We call them positional parameters because the user must supply them in the order that the program is expecting. These don’t need to be mandatory, but if we do provide them, we have to start from the first parameter and go to the last parameter we supply.

Unfortunately for us, some commands allow for overloaded command lines, and the cp command is a good example. It has two forms, the one shown above, and another that copies a list of files to a target directory:

$ cp first.txt second.txt backup

This would copy the two files first.txt and second.txt to similarly-named files in the backup directory. In this case, the second parameter does not have the logical name target_file. Instead, our definition looks like this

usage: cp source_file ... target_directory

where we have two or more source files that we copy into a target directory. If we think about this as a grammar, we might have

cp ::= 'cp' singlefile|multifile
singlefile ::= source_file target_file
multifile ::= sourcelist target_directory
sourcelist ::= source_file source_file+
source_file ::= string
target_file ::= string
target_directory ::= string

Of course, this is awkward for people to read, even if it is precise enough for a program to use. And we still have multiple parameters named source_file. I don’t have a way to label this yet.

Named parameters

Named parameters are referenced by their name, not by their position. For the most part, named parameters can be presented in any order, although there are some command line patterns that have a semi-ordering of parameters. It is typical that named parameters are optional, but it is possible that some named parameters are mandatory.

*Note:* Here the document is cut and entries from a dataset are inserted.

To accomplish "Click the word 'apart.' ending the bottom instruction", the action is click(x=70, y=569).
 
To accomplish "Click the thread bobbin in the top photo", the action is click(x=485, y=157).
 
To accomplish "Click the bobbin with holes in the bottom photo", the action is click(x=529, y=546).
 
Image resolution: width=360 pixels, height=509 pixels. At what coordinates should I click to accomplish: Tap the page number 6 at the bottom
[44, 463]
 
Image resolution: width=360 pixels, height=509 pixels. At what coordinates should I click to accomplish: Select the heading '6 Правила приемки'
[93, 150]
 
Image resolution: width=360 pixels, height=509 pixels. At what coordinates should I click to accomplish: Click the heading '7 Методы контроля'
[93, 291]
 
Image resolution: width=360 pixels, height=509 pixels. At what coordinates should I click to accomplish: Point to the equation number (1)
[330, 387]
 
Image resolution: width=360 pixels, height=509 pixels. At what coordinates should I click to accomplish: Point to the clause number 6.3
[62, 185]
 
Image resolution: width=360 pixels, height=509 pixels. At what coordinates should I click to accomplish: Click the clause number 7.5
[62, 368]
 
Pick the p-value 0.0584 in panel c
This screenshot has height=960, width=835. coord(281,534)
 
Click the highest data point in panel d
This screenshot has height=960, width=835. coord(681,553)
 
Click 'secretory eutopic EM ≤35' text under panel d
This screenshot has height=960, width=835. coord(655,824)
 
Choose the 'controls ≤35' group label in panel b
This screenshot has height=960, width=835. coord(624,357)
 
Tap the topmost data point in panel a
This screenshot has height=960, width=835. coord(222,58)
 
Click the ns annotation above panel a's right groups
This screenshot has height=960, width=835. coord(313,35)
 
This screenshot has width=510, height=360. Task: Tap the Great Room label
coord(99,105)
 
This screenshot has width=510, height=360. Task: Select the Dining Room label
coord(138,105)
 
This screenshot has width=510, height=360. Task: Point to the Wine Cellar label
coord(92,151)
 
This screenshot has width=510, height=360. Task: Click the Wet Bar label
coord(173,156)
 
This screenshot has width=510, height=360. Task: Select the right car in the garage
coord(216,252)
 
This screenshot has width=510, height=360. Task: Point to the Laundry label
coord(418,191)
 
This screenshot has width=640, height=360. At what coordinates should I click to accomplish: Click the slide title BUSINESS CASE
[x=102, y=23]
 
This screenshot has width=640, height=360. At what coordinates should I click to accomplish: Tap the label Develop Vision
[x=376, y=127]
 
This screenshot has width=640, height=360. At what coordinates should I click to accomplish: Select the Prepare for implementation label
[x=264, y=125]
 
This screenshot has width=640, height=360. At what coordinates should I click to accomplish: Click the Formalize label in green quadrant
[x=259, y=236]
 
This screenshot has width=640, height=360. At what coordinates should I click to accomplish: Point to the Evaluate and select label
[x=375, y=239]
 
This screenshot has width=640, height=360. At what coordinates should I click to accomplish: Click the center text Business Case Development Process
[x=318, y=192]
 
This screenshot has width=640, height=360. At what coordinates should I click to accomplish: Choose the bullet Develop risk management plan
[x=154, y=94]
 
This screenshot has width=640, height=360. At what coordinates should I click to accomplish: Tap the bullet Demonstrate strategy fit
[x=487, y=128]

It is very common for these to be called options, because the first use of named parameters was to add options to commands that contained positional parameters.

Almost universally, named parameters begin with a - character, and in fact we typically refer to the named parameter by eliding the beginning - or -- prefix.

Named parameters might have no argument, one argument, or multiple arguments. When a named parameter has no arguments, it is typically treated as a boolean, where if present, the boolean is true, and if not present, the boolean is false.

The GNU system introduced a convention for short versus long names. Originally, “options” were single-character names that could be bundled together, e.g the following two lines are equivalent.

tar -x -v -c -f backup.tar
tar -xvcf backup.tar

As command-lines became more complex, single-character options fell into disrepute; most named parameters are multi-character. The GNU extension was to mandate the use of -- as a prefix, to prevent confusion with bundled single-character options.

Named parameters with no arguments

Consider the following:

$ git --version
git version 2.12.2

The git command is complex, but among its many options is --version, which prints the git version. It has no arguments, and in this form, needs no parameters.